• _DESCRIPTION OF THE TASK_:
Write out exactly, and only, the lines from the one containing "The height and width of the screenshot is (344, 474)." through the last line of the listing below.

• _TASK INPUT_:
#####
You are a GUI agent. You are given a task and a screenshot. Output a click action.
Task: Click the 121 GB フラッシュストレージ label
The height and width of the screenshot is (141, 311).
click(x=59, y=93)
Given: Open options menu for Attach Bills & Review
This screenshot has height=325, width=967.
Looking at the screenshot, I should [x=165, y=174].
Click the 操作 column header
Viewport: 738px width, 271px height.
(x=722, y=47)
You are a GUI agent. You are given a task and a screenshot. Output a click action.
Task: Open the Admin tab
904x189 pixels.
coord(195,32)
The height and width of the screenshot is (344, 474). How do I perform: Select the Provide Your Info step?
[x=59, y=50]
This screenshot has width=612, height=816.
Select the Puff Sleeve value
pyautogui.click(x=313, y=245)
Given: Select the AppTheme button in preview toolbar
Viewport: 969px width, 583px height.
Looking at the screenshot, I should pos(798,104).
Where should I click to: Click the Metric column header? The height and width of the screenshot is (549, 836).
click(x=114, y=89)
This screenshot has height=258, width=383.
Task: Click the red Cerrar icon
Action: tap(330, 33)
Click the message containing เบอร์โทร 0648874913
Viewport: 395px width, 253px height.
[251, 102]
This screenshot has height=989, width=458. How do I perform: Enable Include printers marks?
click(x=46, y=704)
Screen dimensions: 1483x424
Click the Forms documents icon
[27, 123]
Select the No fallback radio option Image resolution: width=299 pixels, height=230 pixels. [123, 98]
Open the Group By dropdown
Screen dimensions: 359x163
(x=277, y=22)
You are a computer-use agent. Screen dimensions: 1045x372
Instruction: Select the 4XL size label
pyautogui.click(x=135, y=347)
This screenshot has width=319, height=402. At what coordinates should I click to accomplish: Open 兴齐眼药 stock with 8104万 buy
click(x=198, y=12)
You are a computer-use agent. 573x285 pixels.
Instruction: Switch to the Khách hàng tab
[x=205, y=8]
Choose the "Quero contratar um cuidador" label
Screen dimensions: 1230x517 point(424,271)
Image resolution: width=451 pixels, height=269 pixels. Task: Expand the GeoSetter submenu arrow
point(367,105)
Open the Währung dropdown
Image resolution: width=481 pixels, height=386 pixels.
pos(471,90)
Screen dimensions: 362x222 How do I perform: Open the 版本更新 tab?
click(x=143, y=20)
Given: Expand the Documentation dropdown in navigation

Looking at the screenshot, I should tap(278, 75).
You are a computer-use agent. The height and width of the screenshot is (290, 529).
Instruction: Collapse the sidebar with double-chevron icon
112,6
#####
• _EXERCISE ANSWER_:
The height and width of the screenshot is (344, 474). How do I perform: Select the Provide Your Info step?
[x=59, y=50]
This screenshot has width=612, height=816.
Select the Puff Sleeve value
pyautogui.click(x=313, y=245)
Given: Select the AppTheme button in preview toolbar
Viewport: 969px width, 583px height.
Looking at the screenshot, I should pos(798,104).
Where should I click to: Click the Metric column header? The height and width of the screenshot is (549, 836).
click(x=114, y=89)
This screenshot has height=258, width=383.
Task: Click the red Cerrar icon
Action: tap(330, 33)
Click the message containing เบอร์โทร 0648874913
Viewport: 395px width, 253px height.
[251, 102]
This screenshot has height=989, width=458. How do I perform: Enable Include printers marks?
click(x=46, y=704)
Screen dimensions: 1483x424
Click the Forms documents icon
[27, 123]
Select the No fallback radio option Image resolution: width=299 pixels, height=230 pixels. [123, 98]
Open the Group By dropdown
Screen dimensions: 359x163
(x=277, y=22)
You are a computer-use agent. Screen dimensions: 1045x372
Instruction: Select the 4XL size label
pyautogui.click(x=135, y=347)
This screenshot has width=319, height=402. At what coordinates should I click to accomplish: Open 兴齐眼药 stock with 8104万 buy
click(x=198, y=12)
You are a computer-use agent. 573x285 pixels.
Instruction: Switch to the Khách hàng tab
[x=205, y=8]
Choose the "Quero contratar um cuidador" label
Screen dimensions: 1230x517 point(424,271)
Image resolution: width=451 pixels, height=269 pixels. Task: Expand the GeoSetter submenu arrow
point(367,105)
Open the Währung dropdown
Image resolution: width=481 pixels, height=386 pixels.
pos(471,90)
Screen dimensions: 362x222 How do I perform: Open the 版本更新 tab?
click(x=143, y=20)
Given: Expand the Documentation dropdown in navigation

Looking at the screenshot, I should tap(278, 75).
You are a computer-use agent. The height and width of the screenshot is (290, 529).
Instruction: Collapse the sidebar with double-chevron icon
112,6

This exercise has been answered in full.